内心の自由があるからそう思うことは別に咎められるべきことじゃないけれど、公式、または二次創作であるとしてもゾーニングもせずにそれを表現として表に出すのはどうなのだろうか。
私もここに文章として書いてしまっているから人のことは言えないのだけれど。
世界の歴史として戦争があったことは事実だし、今でも空爆は行われているし、何人もの人間が死んでいることは皆知っていると思う。義務教育でも教わる。
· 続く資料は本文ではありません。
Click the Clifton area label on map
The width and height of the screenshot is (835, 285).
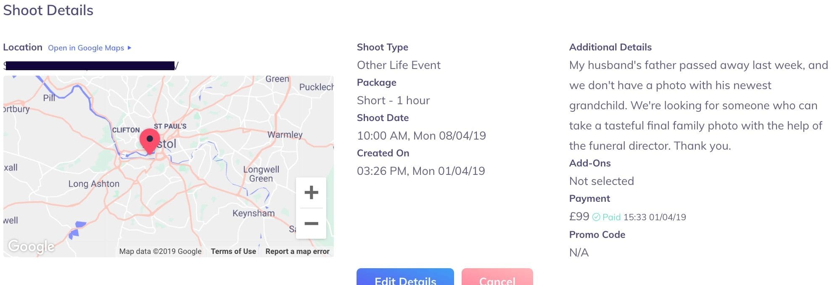pos(126,130)
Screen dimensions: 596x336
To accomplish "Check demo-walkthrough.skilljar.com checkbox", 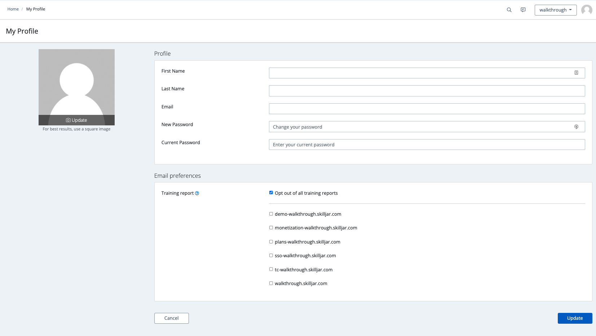I will [271, 214].
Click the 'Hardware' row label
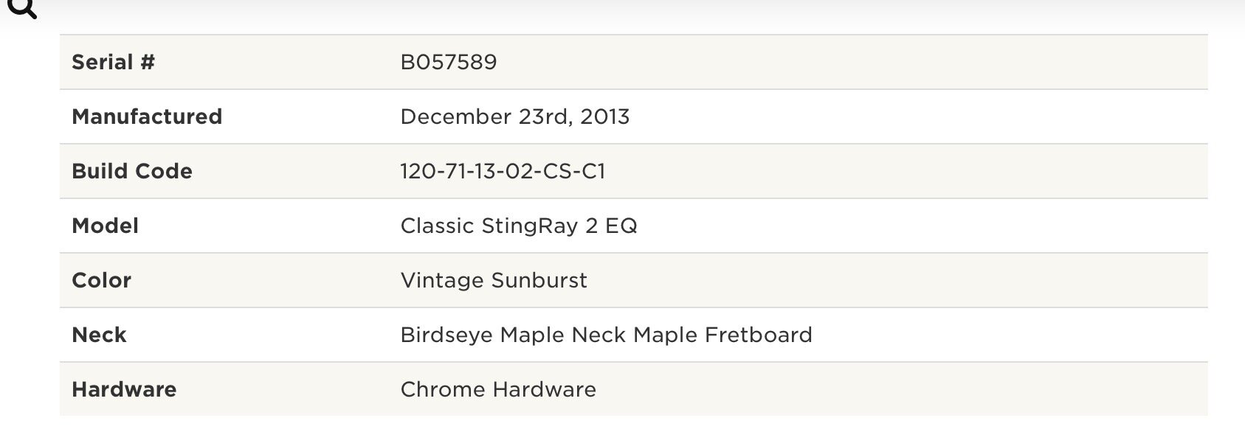The width and height of the screenshot is (1245, 432). 124,389
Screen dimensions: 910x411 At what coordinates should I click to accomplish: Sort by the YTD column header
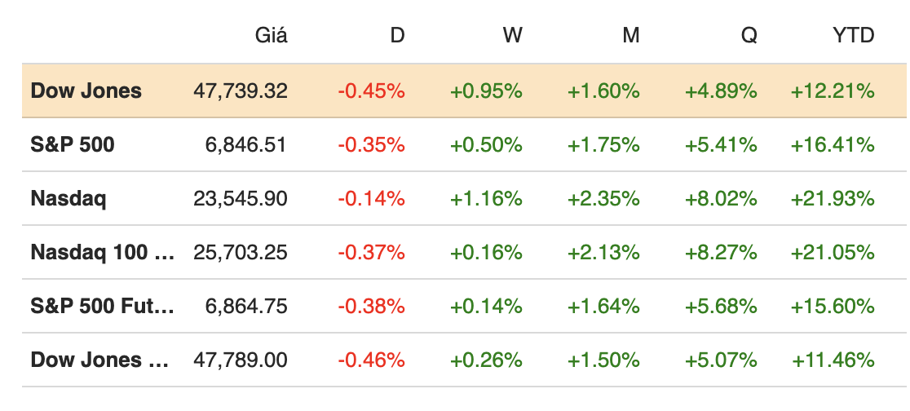[854, 35]
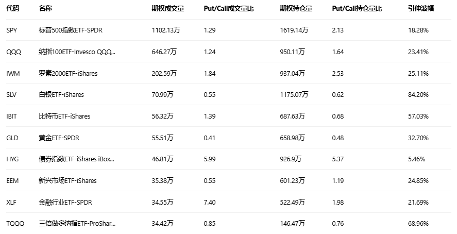Select the TQQQ ticker code
Image resolution: width=457 pixels, height=234 pixels.
tap(15, 224)
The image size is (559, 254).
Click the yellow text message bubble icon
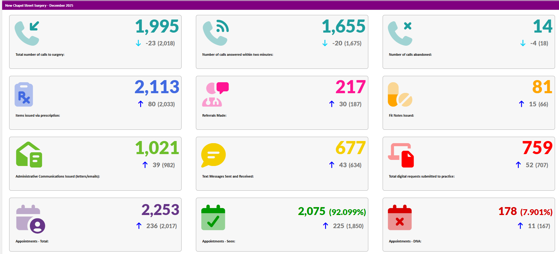coord(213,155)
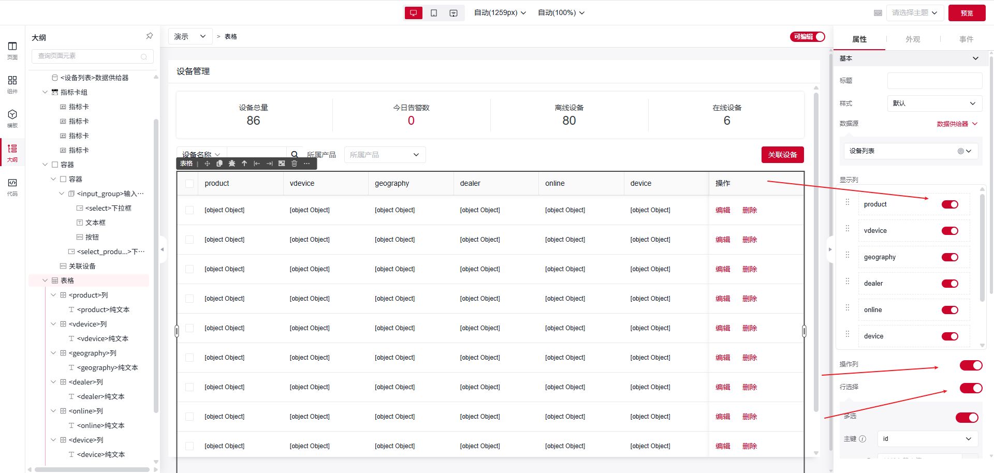
Task: Click the copy icon in table toolbar
Action: 220,164
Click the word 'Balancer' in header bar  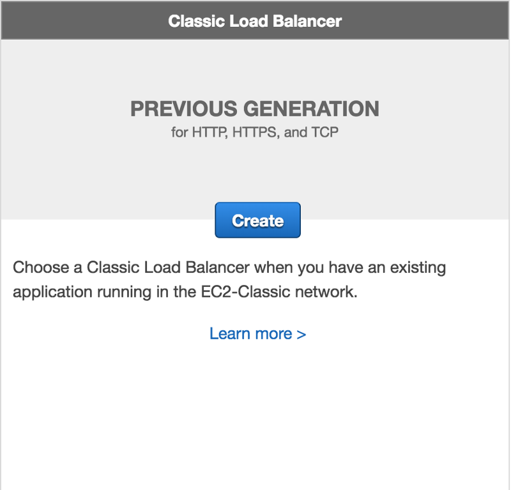(x=307, y=21)
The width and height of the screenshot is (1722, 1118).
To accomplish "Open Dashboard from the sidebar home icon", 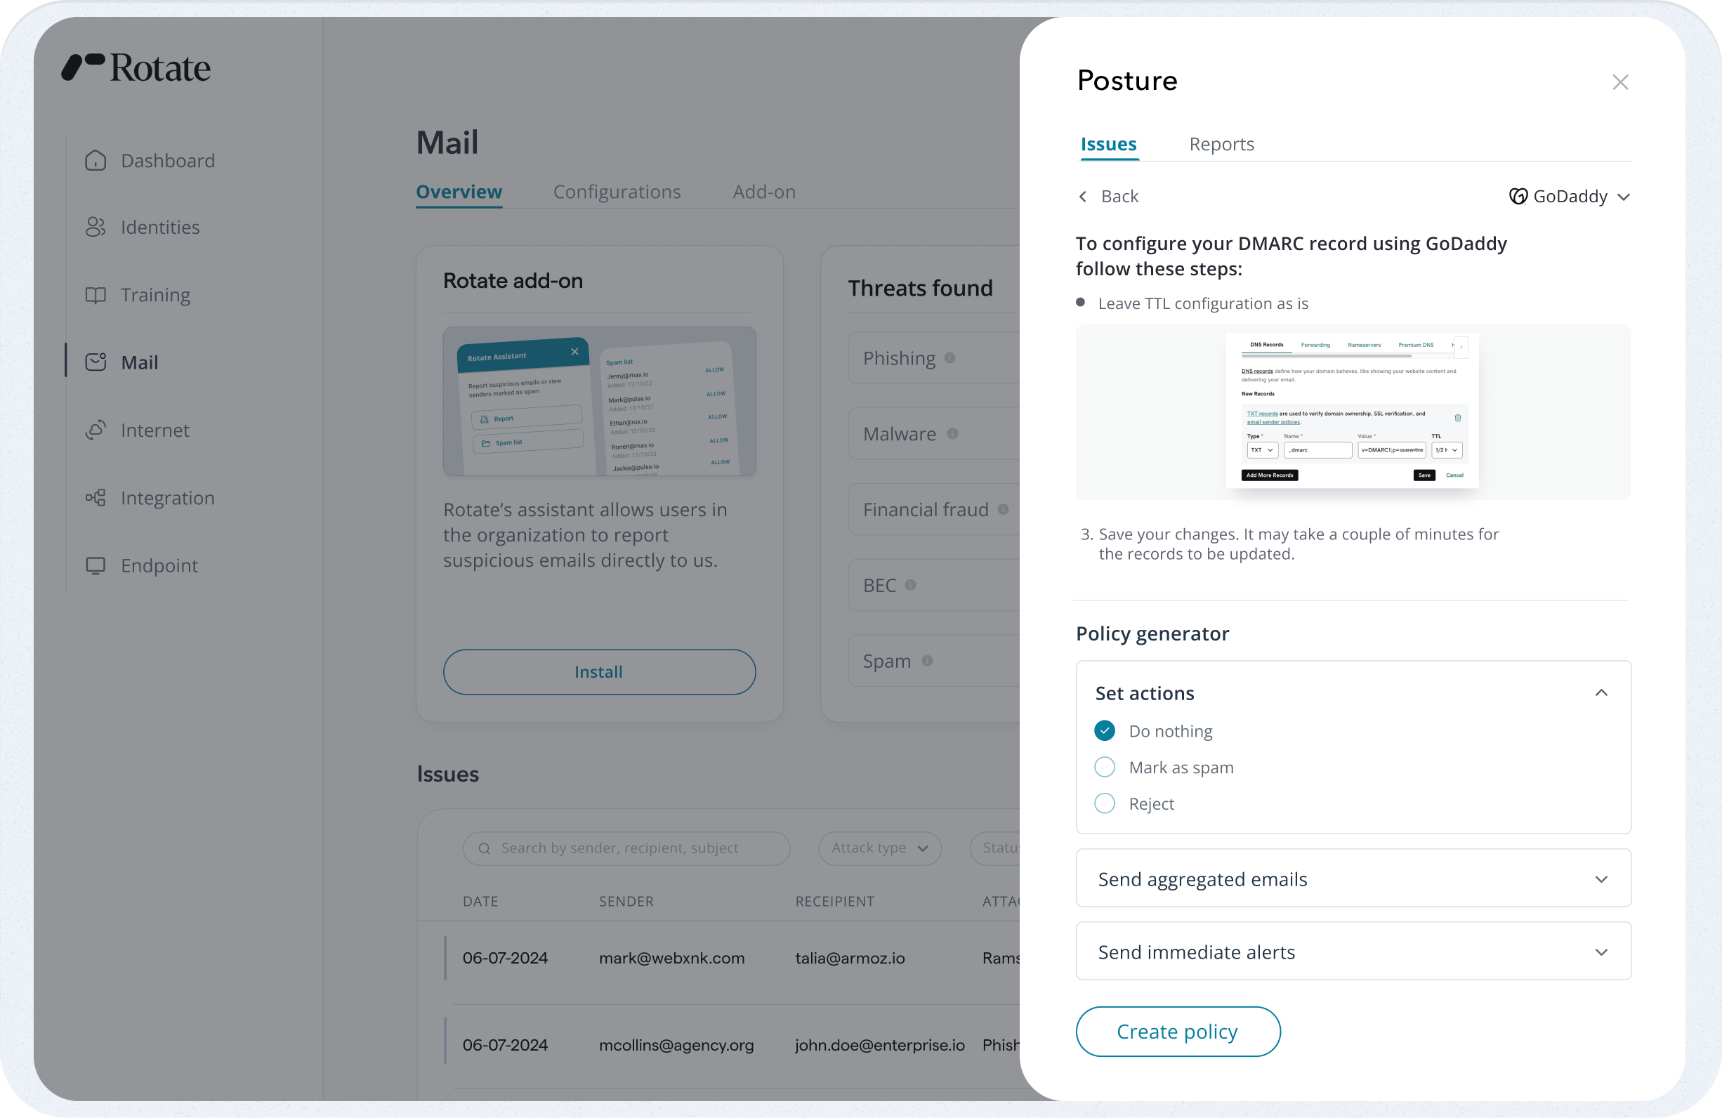I will (x=96, y=161).
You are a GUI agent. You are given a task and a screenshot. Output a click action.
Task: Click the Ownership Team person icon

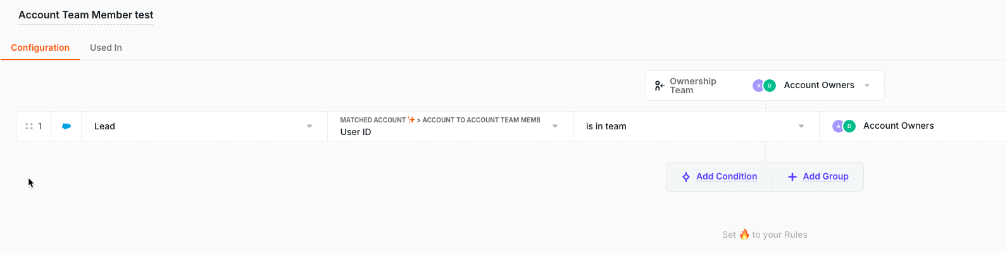click(660, 86)
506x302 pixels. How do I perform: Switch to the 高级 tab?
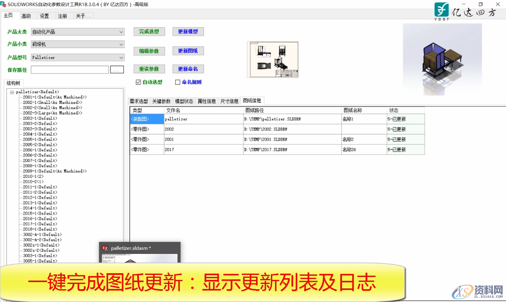[27, 16]
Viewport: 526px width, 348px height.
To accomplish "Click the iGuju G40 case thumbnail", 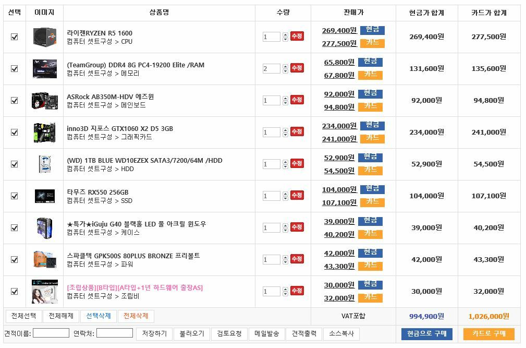I will point(44,227).
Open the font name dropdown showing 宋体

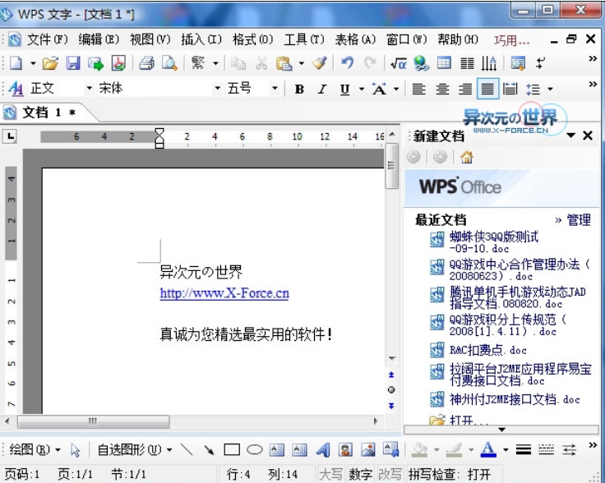click(x=218, y=89)
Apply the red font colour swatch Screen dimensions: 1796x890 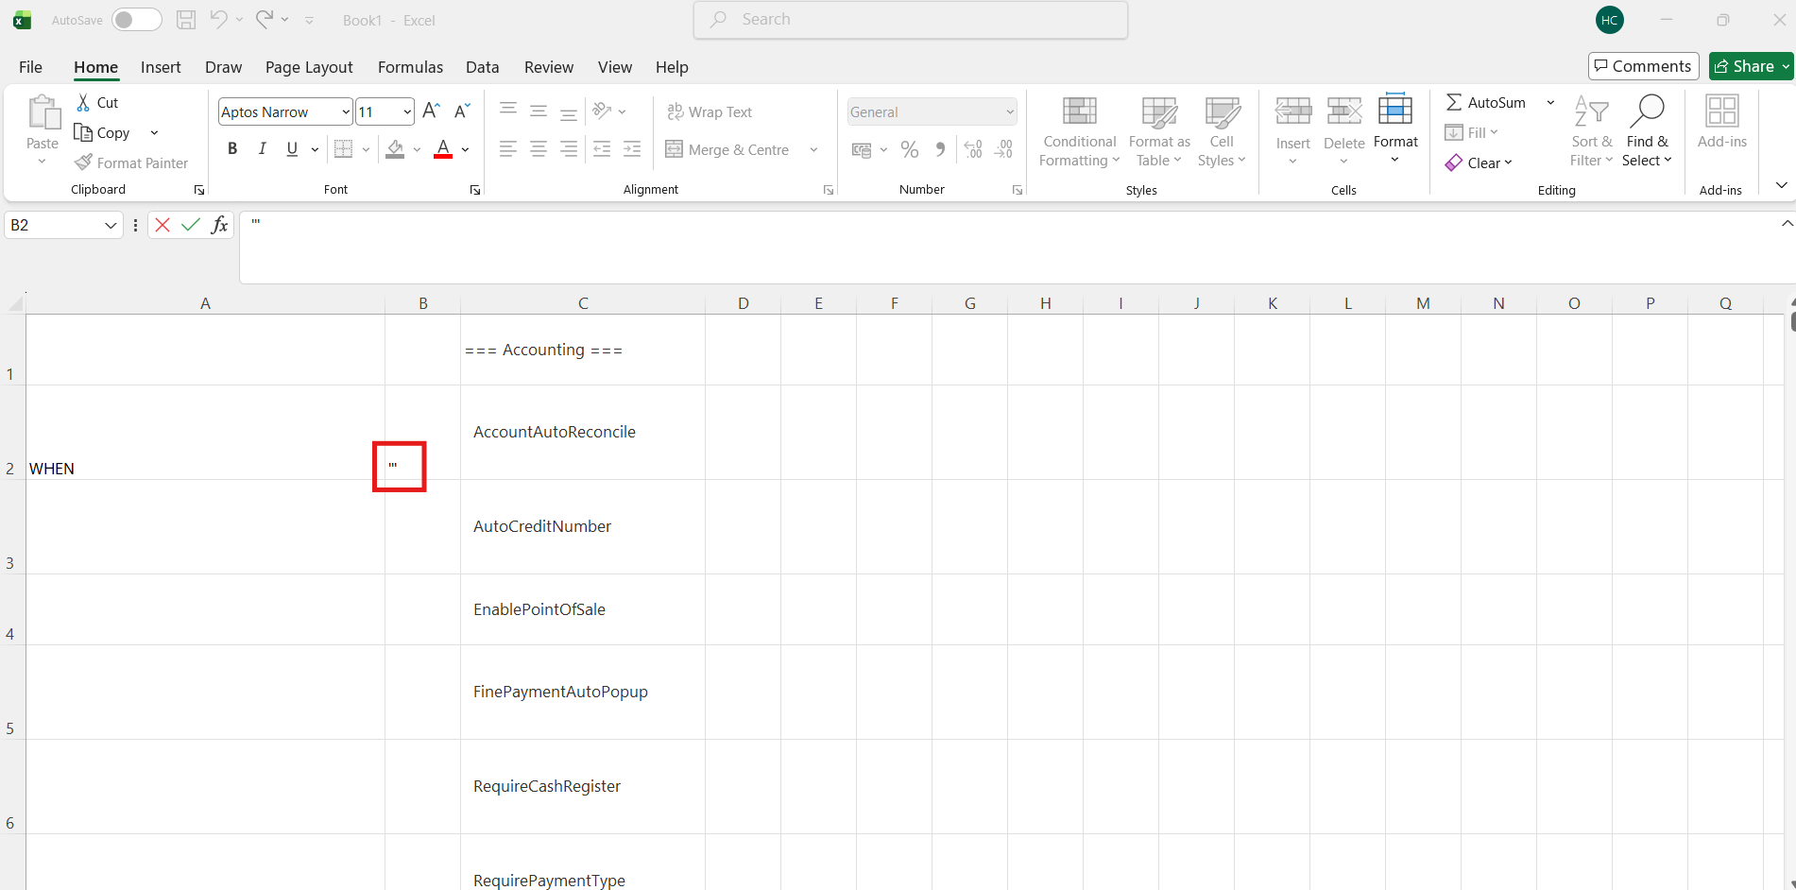[442, 149]
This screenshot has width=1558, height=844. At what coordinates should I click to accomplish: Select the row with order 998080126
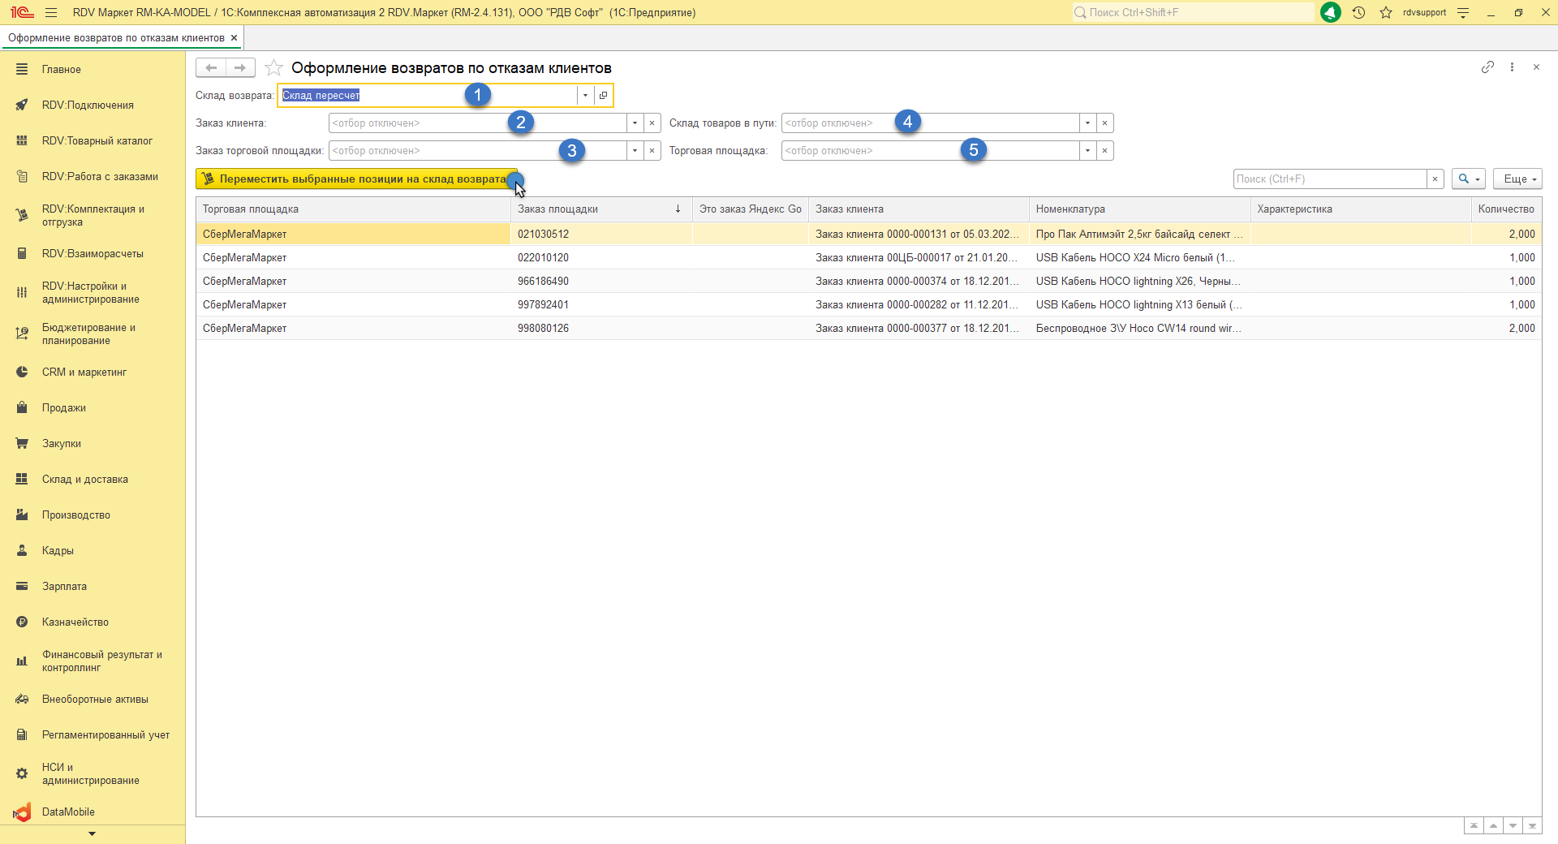[544, 329]
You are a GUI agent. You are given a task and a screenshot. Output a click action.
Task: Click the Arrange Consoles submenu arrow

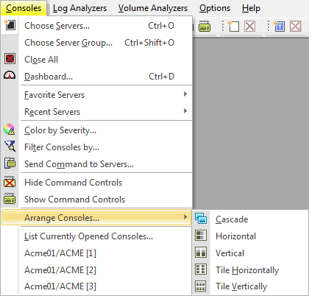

例えばドイツの軍服や鉤十字はナチスの行った残虐行為と結びつき、明確な嫌悪の対象になる。
軍服自体そのデザインが生まれた歴史やその軍服を着た人間たちの行為を背負っているようなものである。
だから「軍服格好いい!性癖!これを着たキャラクターが見たい!」みたいな理由で安易にその国の軍服をキャラクターに着せるようなことは、「格好いい」以外のメッセージを含んでしまうことになると思う。
戦争は過去のことだから今を生きる私たちに背負わせないでくれ、という意見もわかる。
でも国際的に戦争の負の遺産や遺恨が残っていることも多いし、被害者が今も生きている場合もある。
だから大正モチーフや実在の軍服デザインの衣装が出た時に燃え盛ることが多いのかなと。
逆に軍服を着たデザインが許されるのはどんな場合かというと、WW1やWW2を舞台とした作品群や、仮想軍服を使った作品群である。
Dies iraeはナチスモチーフだし、HELLSINGだってそうだ。帰ってきたヒトラーやスターリンの葬送狂騒曲だって。
こういった作品は軍服の持つメッセージ性が作品内にしっかりと反映されている。ただ格好良いというだけでデザインを使った作品とは意味合いが違う。
また、仮想軍服を使った作品もとても多い。けれどそれは仮想軍服でその作品世界にしか存在しないので、私たちの住む世界では格好良い以外の意味合いを持たない。
個人的に軍パロはどの国のデザインもモチーフにしていない仮想軍服を使うべきだと思う。そうすれば私たちはただ単に「軍服デザインかっこいい!」と消費できるはずだ。
今の時代、誰だって文章やイラストを描いてそれを表に出すことが簡単になっている。
何かを表現として表に出す時に、格好良い!描こう!ではなくて、一度立ち止まって、その表現は本当に大丈夫なのかということをしっかりと考えてからものをつくることが表現者の倫理なんじゃないのか。
そして自分の表現したいものが何か差別的な意味合いを持ったり、犯罪助長や人権侵害を含む場合、それを愛好する人だけがアクセスできるようにゾーニングすることも同じくらい大事なことなんじゃないか。